36 Ways of Writing a Vietnamese Poem

Nam Le

Reviewed by Manan Kapoor

Nam Le’s 36 Ways of Writing a Vietnamese Poem, a collection in which each poem is a “way” that uses a different lens, opens with “[1. Diasporic]”:

In English, mind You.
You dink I writee Yiknamee?
Shame on You.
It was Your violence dumbed me.

The second-person pronoun—capitalized each time—takes center stage. Whether we associate ourselves with “You” or assume we’re witnesses to a conversation with an off-frame figure, Le draws us in.
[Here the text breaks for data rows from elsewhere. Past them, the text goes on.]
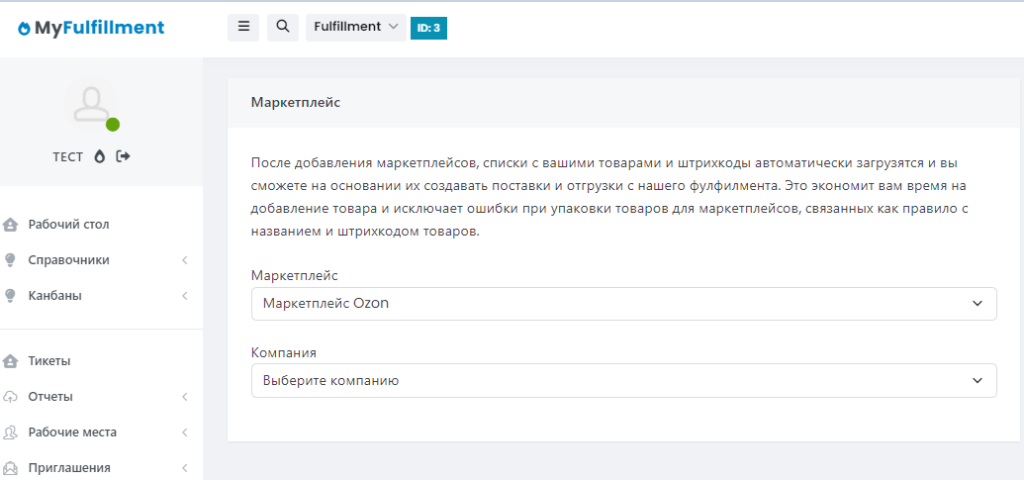1024x480 pixels.
Task: Open the Выберите компанию dropdown
Action: [x=623, y=380]
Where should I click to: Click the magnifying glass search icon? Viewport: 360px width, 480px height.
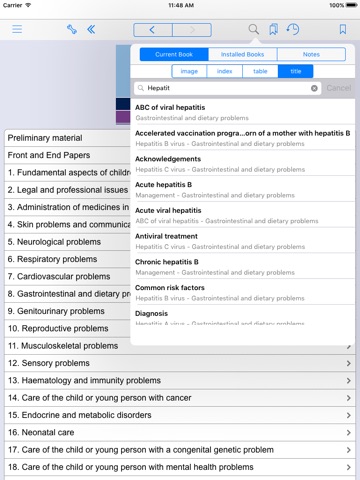click(x=254, y=29)
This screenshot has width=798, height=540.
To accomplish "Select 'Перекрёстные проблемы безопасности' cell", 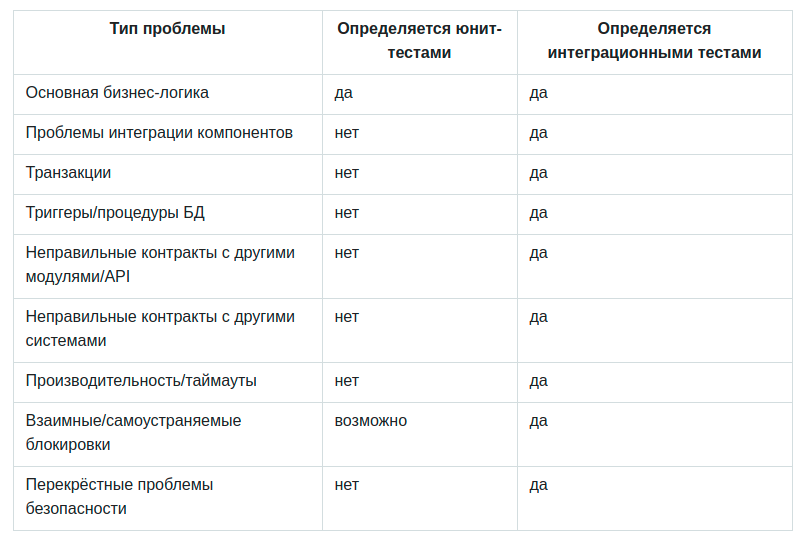I will [x=119, y=497].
In the next poem, “[2. Invocation / Apostrophic],” he makes the dialogic nature of his collection clear though the absence of a capitalized “You” suggests a shift: “To you, mind you. Always.” We soon realize that 36 Ways of Writing a Vietnamese Poem interrogates the poet’s interiorities and exposes the exterior landscape that inform them.
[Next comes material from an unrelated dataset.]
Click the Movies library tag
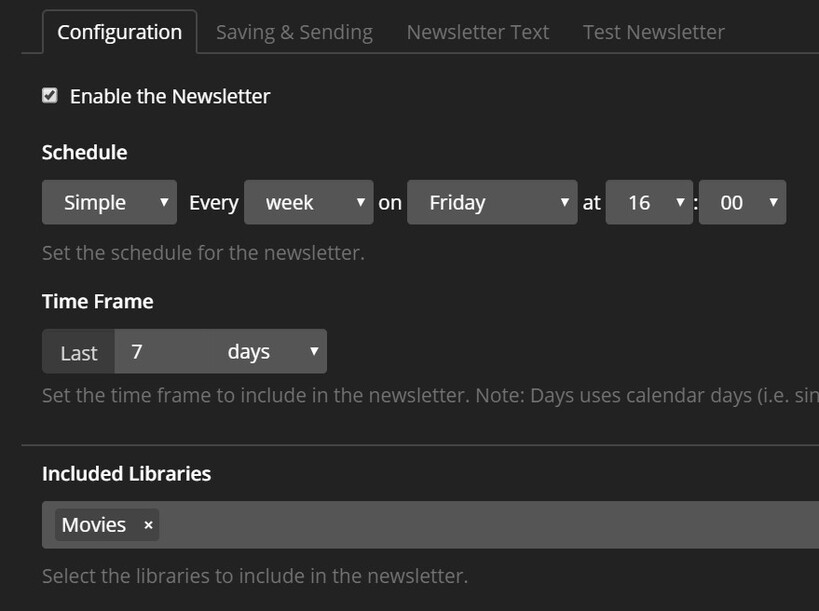Viewport: 819px width, 611px height. (x=94, y=525)
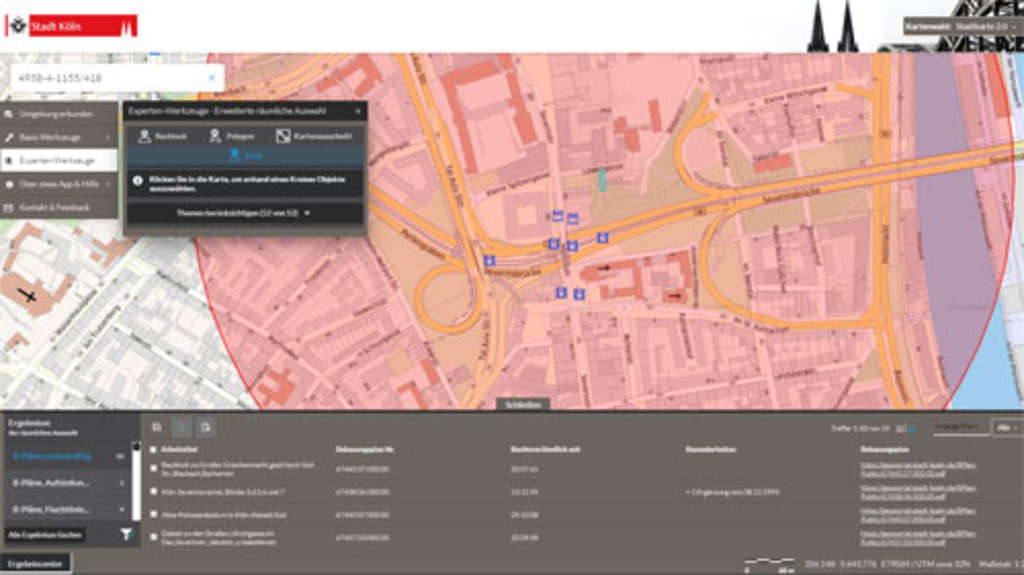Open the Kartenwahl Stadtkarte dropdown
The width and height of the screenshot is (1024, 575).
click(960, 26)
In the first poem, which mimics a migrant’s English, Le dwells on the complexities of language, adding syllabic breaks to “displacement,”

Dis place ment
Everything to me

and he ends the poem with:

Shame on me.
What do I know?
What’s Vietnamese in me
Could fit in a poem.

What does it mean that one’s identity (or even a part of it) can fit in a poem? Is Le conveying the inertia of a diasporic poet about his beginnings? Or is he implying that a poem—even a short poem—can meaningfully convey the experience? We start to wonder: what sort of poem—what length? A haiku or an epic? And if so, does it matter? Is this poem an ode to a lost home or an elegy for the self? And as we ponder, we realize that 36 Ways of Writing a Vietnamese Poem can be read both as a collection of poems and a book-length poem leading to further questions. This unresolved line stays with us, turning and shifting as we move through each of the ways, forcing us to recognize the unfixity and in-betweenness that diasporic writers have to confront, endure, and at times, celebrate.
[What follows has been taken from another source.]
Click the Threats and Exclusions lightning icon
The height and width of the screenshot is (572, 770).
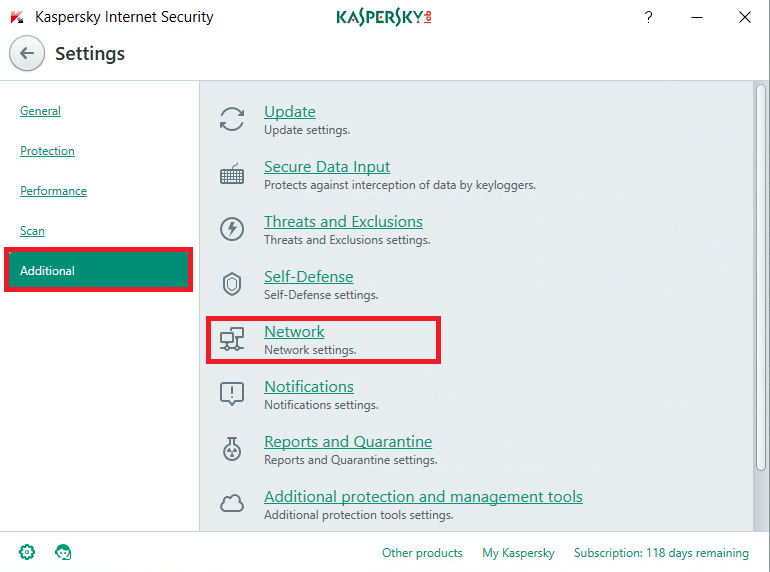pyautogui.click(x=232, y=229)
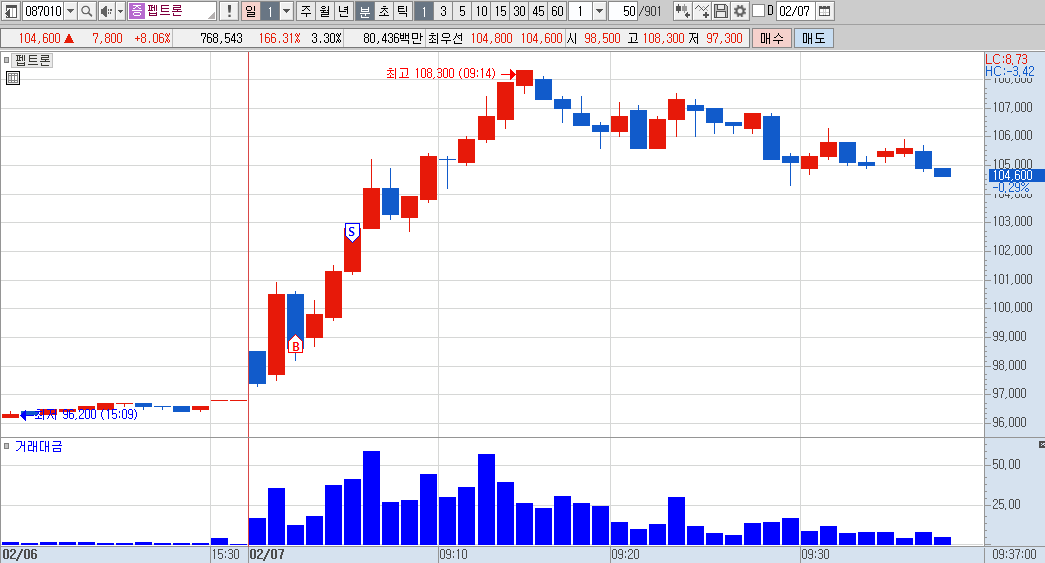Click the candle count field showing 50

pos(623,11)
Throughout the collection, Le exposes the complexities of writing from this position, focusing not on binaries but allowing readers to dwell in uncertainties. In “[3. Ekphrastic],” after noting how various details in his grandmother’s photograph give an “effect of flatness,” what the “off-centered mandarin collar” reveals, he exposes everything that the photograph conceals, what it “cannot say,” closing with: “Now write about it what you like.” The poem “[24. Violence: Translative]” begins “F/or You are a Poet-Translator… / You are the Keeper of the great keep” and moves on to claim “Borders to You mere form / You are a Cosmopolis, the centrality” before it turns:

So You don’t know Vietnamese.
…..Did Pound know Chinese? Did Rexroth? Snyder?
Fenollose? (Do I either? Ha ha!)

The poems constantly shift between humor, anger, sorrow, and despair, as Le challenges our assumptions and expectations. Several poems focus on violence of different kinds—taxonomic, linguistic, cultural, geopolitical and ideological—and reveal their consequences in a new light. In the notes to “[32. Intra-diasporic],” he stresses that the “failure to differentiate [between the experience of various immigrants and refugees] is a violence.” In the poem, quoted here in its entirety, he writes:

My family came to this country with
Nothing more than a small knapsack

full of cut diamonds

With each “way,” we find ourselves at the center of the poem, questioning our assumptions about diasporic writing. Le’s formal precision and these unpredictable turns challenge the way we perceive diasporic literature while simultaneously revealing its complexities—we read and think about these poems with Le. The final surprise is the inclusion of the thirty-seventh poem, “[37. Post-racial / -glacial],” the longest in the collection. Supassing the thirty-six ways and using ecopoetic overtones, it imagines a post-racial world where writers are unencumbered and the expectations of representation are washed away.

If I must be something
……….Let me be outwash plain
………………………………….lowland
past glacier’s margin, glacier’s edge
…………………..thaw and drift convene
breathtaking arguments of light
……………………………….over me
where what matter was argued
has long evaporated

Though this final poem offers a utopian impossibility, it gives the readers (and the poet) something—another way of writing a Vietnamese poem. In “[2. Invocation / Apostrophic],” Le writes, “Whatever I write is / Vietnamese.” At the end of the collection we return to this line, but after the unexpected thirty-seventh poem, it turns and we read it in a different light.